Maybe Babycham will come knocking for me instead.

Wednesday, 25 March 2009

Internet 0-1 Library


I am undertaking more freelance writing now that French Magazine is a bi-monthly title (Issue 74 will now be on sale April 24th, dear readers, so many apologies to those of you awaiting your French fix) and the first commission I have received is to write a brief social/cultural history of coffee in France.

Naturally, my first port of call for research was t'interweb but I soon realised that certain dates didn't tally from one so-called "expert source" to the next. So, for the first time since I was a student, I went to the public library to do some work in situ, and to sniff out some facts from actual - don't tell anyone! - books.

And what a treat. As I plonked myself down amongst the undergraduates and pensioners, I felt completely at home and instantly more studious.

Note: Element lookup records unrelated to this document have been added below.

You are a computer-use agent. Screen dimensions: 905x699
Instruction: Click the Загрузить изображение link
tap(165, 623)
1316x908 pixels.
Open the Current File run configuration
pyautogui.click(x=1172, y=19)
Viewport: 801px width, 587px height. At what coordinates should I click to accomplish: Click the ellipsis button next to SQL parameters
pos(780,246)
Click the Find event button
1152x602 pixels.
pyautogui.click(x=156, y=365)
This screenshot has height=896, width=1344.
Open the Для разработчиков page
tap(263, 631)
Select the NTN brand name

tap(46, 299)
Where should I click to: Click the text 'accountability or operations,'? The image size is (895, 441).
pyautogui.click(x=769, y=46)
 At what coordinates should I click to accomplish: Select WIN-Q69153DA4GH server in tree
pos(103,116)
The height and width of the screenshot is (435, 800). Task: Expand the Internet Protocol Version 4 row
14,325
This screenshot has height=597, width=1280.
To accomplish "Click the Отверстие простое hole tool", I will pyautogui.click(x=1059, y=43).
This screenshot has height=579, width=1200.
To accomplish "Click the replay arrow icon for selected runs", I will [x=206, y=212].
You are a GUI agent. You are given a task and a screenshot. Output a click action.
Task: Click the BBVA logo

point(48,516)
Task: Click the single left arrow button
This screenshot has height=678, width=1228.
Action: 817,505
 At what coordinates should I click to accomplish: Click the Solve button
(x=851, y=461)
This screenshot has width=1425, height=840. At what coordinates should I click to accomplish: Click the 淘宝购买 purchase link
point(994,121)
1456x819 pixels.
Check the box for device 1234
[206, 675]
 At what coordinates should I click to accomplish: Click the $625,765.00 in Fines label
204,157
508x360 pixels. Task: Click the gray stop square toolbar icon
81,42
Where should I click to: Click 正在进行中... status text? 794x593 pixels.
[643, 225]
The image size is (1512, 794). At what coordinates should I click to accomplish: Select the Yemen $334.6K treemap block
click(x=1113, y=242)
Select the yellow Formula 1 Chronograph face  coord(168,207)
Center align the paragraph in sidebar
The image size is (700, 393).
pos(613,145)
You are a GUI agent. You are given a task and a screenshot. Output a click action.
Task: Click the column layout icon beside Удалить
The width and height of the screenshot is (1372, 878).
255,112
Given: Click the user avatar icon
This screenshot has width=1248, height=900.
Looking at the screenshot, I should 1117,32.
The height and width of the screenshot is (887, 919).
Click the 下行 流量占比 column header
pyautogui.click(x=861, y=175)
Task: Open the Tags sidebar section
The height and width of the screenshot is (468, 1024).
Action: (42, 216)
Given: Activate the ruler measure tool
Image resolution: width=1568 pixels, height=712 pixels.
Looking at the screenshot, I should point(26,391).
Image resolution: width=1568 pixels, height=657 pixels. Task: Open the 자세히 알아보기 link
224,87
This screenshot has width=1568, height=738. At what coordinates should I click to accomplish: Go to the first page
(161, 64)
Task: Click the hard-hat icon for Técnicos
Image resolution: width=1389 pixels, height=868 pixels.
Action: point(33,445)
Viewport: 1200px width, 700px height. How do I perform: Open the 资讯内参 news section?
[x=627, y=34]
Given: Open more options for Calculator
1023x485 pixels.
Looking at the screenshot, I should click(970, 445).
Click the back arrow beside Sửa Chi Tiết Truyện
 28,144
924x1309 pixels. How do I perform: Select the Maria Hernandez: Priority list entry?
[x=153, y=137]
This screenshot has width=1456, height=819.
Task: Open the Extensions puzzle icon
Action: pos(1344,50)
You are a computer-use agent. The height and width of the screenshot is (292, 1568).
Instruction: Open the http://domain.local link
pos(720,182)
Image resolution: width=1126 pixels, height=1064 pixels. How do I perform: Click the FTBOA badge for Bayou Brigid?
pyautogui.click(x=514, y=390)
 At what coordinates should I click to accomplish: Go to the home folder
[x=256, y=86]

As for the research, the archives of Bath Library offered up a rare beauty – a photocopy of a pamphlet written in 1845 by a local coffee merchant, one Samuel Bennett. It detailed in fine olde Englishe the Coffea Arabica plant's origins and the relentless spread of its boiled, then roasted and percolated, seed throughout the world from Ethiopia to Arabia, Cairo, Damascus and Constantinople, and eventually to the coffee shops of Venice, Amsterdam, Paris and London.

The librarian, an upbeat and helpful chap, had to go into a back room to dig the prized document out for me, and insisted that under no circumstances did I take it anywhere. All very cloak and dagger and, more excitingly, a rare victory for the printed word over the internet's presumed omniscience.